Yup, those were the good old days, at least as far as I can tell from the people that were actually there. Oh well.
Peace, (Hey, if you're over 70, just because I said "Peace", doesn't mean that I'm an unpatriotic ungreatful hippie bastard, who doesn't work and is trying to undermine the great Nation you helped create/preserve... 'K?)
2 Comments:
I think you're focusing a microscope on a telescope problem here. Sure the world was unrefined and there has been evil, sin and the like since day one... but I think we're seeing that bad stuff is more accessable today than it was back then. Kids didn't used to just walk up into highschools with shotguns and grenades. There is a marked difference in the world from then to now. World War II and nose-piercing be damned.
I believe that Zaron has a point here, the bad stuff is more accessable now than then.....In the media. Before, when there was no internet, no national news and no real interest by the average man in the evils that might happen rarely in some far away place, or be simply taboo to discuss by "Clean living Christian folk" more happened, it just didn't get attention or reporting. We now live in a time when the abduction of a single child is instantly known on automated highway signs statewide, and in the media nationwide via.
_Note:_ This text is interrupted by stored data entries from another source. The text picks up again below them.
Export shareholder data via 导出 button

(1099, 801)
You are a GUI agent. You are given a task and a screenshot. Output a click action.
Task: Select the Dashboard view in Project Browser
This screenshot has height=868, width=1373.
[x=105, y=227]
Amber Alerts.
There are also simply more people, factor this in and think about the rate per million.
Of course it may have something to do with the fact that suspected nefarious persons have rights to trials and are given the benefit of the doubt if unknown, instead of simply dangling from trees or floating in the river - I bet that kept robbery and the like down to a minimum even if it didn't get reported.